The man and woman, whose names are not being released at the request of their families, are the 1,648th and 1,649th identified victims of the attacks. The man’s remains were found at the crash site in 2001, and the woman’s in 2001, 2006 and 2013.
More than 2,700 people were killed in the destruction of New York City’s skyline-defining towers. The remains of 1,104 dead, about 40 percent of the victims, have never been found or identified.
Thousands of remains
Researchers have been investigating the many thousands of human remains found among the rubble at Ground Zero for more than twenty years. In some cases they work with bone scraps the size of a Tic Tac, they described earlier. One of the lead investigators, Jason Graham, calls it “the largest and most complex forensic investigation in US history.”
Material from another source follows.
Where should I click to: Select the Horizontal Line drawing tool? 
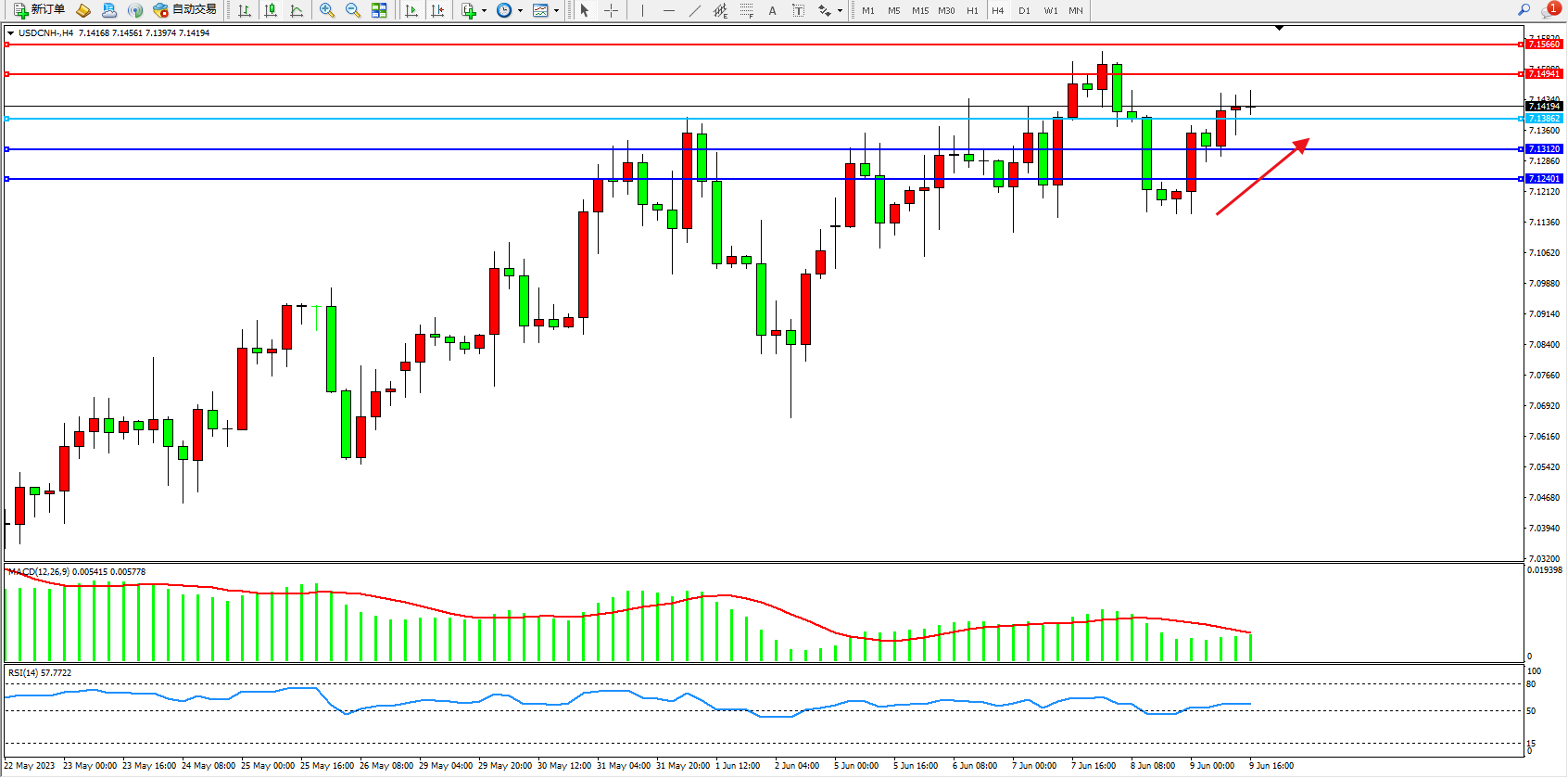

Every now and then victims are still identified, but that had not happened for some time. In September 2021, exactly twenty years after the attacks, two deaths were last linked to recovered human remains.
Tomorrow marks exactly 22 years since al-Qaeda terrorists hijacked four planes to carry out suicide bombings in the US. New York Mayor Eric Adams says the city, where there will be memorial gatherings tomorrow, is thinking of the relatives. “We hope these latest identifications provide some comfort to the families of the victims,” he said.